In a new ‘Help Us, Help You’ campaign that is the first of its kind nationally, NHS England is encouraging people who have been sent an NHS bowel cancer screening kit to complete the test and return it.
Launching this week across TV, radio, video on demand and social media, the NHS national campaign aims to ensure more people are diagnosed with bowel cancer at the earliest stage, when they’re nine times more likely to survive.
Who will be sent a bowel cancer screening kit?
Each month, the NHS posts out more than half a million free Faecal Immunochemical Test kits (FIT) to people to use in the privacy of their homes.
Anyone aged 60 to 74 who lives in England and is registered with a GP practice will be sent a test in the post automatically, every two years. NHS England is also extending this to include all 50 to 59 year-olds by 2025.

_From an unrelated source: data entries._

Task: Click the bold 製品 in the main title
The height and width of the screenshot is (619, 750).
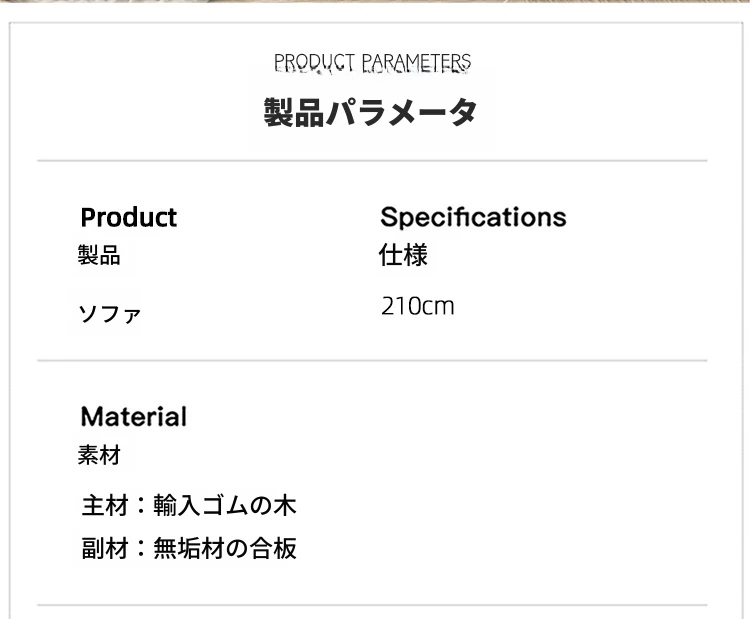Action: [x=295, y=112]
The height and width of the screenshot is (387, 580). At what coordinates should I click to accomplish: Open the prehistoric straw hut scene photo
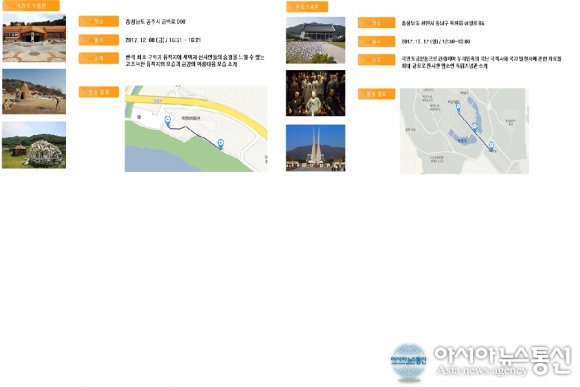pyautogui.click(x=34, y=91)
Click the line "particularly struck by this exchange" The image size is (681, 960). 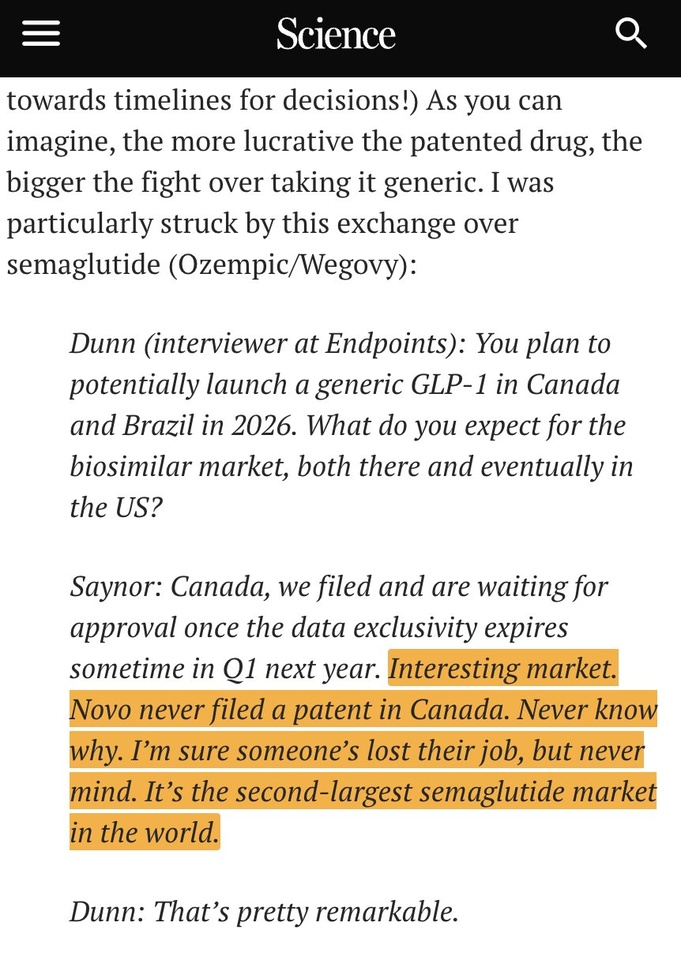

The FIT kit detects small amounts of blood in poo- that would not be visible to people – before someone may notice anything is wrong.
How to use a bowel cancer screening kit?
The NHS is asking anyone who is sent a bowel cancer screening test to put it by the loo and not put it off.
The test is simple to complete and can be done in the privacy of your own bathroom. We've developed a short video for patients on how to use the kit: https://www.youtube.com/watch?v=ugRpmXzcNKo.
The NHS have urged people not to be “prudish about poo”, with people often reluctant to talk about it as a possible bowel cancer symptom due to embarrassment.
NHS Director of Vaccinations and Screening Steve Russell said: “Screening is one of the best ways to diagnose bowel cancer early, or in some cases prevent it from developing in the first place, so we want more people to do it; and stop this disease in its track.
“The FIT kit offers eligible people a chance to quickly and safely complete a test for bowel cancer at home; and ensure that more cases are detected earlier.
“If you’re sent the kit, help yourself by remembering to complete it. Put it by the loo. Don’t put it off.
“If you haven’t taken a test, but are experiencing bowel cancer symptoms, such as blood in your poo or severe stomach pain, no matter your age, you should speak to your GP as soon as possible.”